The market will go up and down, as all markets will go up and down. But the passion for collecting will never fully go away.
Long-term investors do best in a down market, because that’s where the deals are found. You all know I’ve bought a lot of cards in recent months. I did a video at the end of August about how I invested $500,000 more in sports cards. They were mostly high-quality, rare cards of some of the greatest players of all time – cards that I think will have a lot of value and relevance in 10, 20, 30 years. That’s where your money should be going for long-term investing. Now, is this really a good time to buy? Are we at the bottom of the market right now, or could the value of cards drop another 20%, 30%, 50% or 80% over the next year? I don’t know. I’m more optimistic than most, but I can’t predict what’s going to happen. What I do believe, though, is the cards I’m buying now will be worth more in five or 10 years. And if the market does drop another 50%, you can bet I’ll double down and buy even more cards. Because I believe in where this is all headed, and history is also on my side.

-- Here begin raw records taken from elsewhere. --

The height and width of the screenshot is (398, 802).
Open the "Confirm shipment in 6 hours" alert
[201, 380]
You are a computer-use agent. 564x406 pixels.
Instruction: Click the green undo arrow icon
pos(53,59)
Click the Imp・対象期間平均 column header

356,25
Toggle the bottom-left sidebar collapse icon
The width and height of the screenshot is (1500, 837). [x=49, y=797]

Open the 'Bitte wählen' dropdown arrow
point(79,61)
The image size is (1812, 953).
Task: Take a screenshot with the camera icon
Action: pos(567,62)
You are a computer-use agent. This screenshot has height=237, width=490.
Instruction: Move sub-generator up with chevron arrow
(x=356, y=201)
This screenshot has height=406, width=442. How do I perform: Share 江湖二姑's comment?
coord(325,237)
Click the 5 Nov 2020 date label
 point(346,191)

Now, I have been selling some cards as well. I’ve been selling cards that I don’t think will be as relevant in 10, 20, 30 years. I’ve been getting rid of cards of prospects, younger players, and secondary players. Given the short-term economic uncertainty, I’m less willing to take a chance on them than I would have been a year or two ago. I’d rather cash out of those cards for whatever I can get, and shift the money to cards I believe will have value in the long-term.
I’m not nervous. Because I have the confidence that no matter what the months ahead may bear, I’ll work hard and find opportunities to make the most of the conditions around me. There is always opportunity – sometimes you have to think a little differently to find it.

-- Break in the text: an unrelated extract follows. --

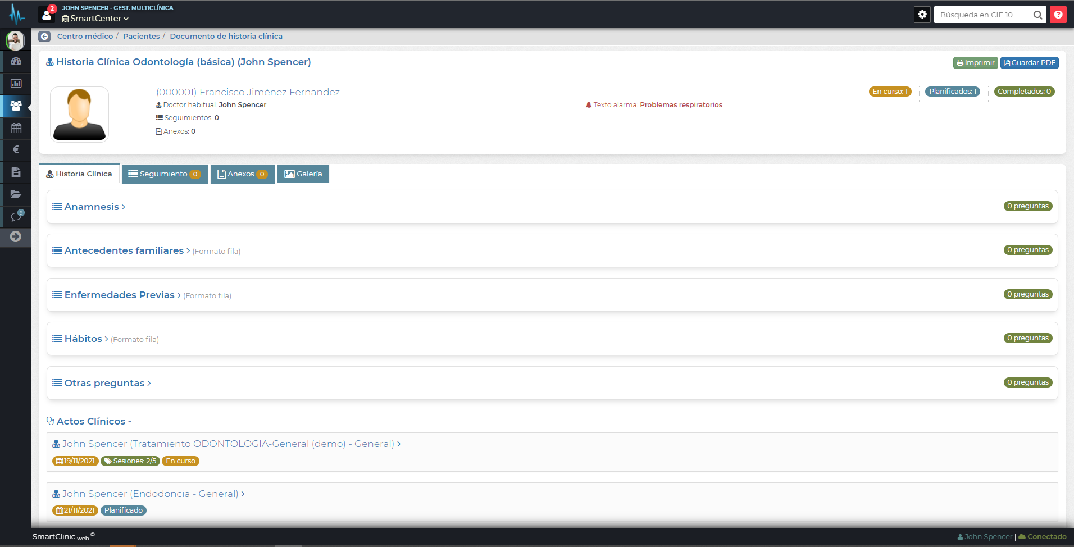Open the chat messages sidebar icon
The height and width of the screenshot is (547, 1074).
tap(16, 216)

And to be clear, I’m not advocating that you should take out loans or max out credit cards to invest in cards or start a business right now. Be smart, because the next year could be turbulent. Think long-term and make moves that are sustainable to get you there.
While I can’t be certain about what the market will do in the next year, I am certain that there will always be sports card collectors. Always. In every type of market. There will forever be tons of people who enjoy opening boxes, collecting cards and sharing memories with their friends, their dads, their sons, and their daughters. The market will go up and down, as all markets will go up and down. But the passion for collecting will never fully go away. And I also know that all the money that’s continuing to be invested into the sports card hobby – from at the very top with Fanatics, down to the new hobby businesses that are forming every day – is going to make the hobby more exciting and compelling than ever before in the years ahead.
So I’m not nervous at all. And if you position yourself to take advantage of the opportunities ahead – whatever the market might look like — you can always be confident about your future.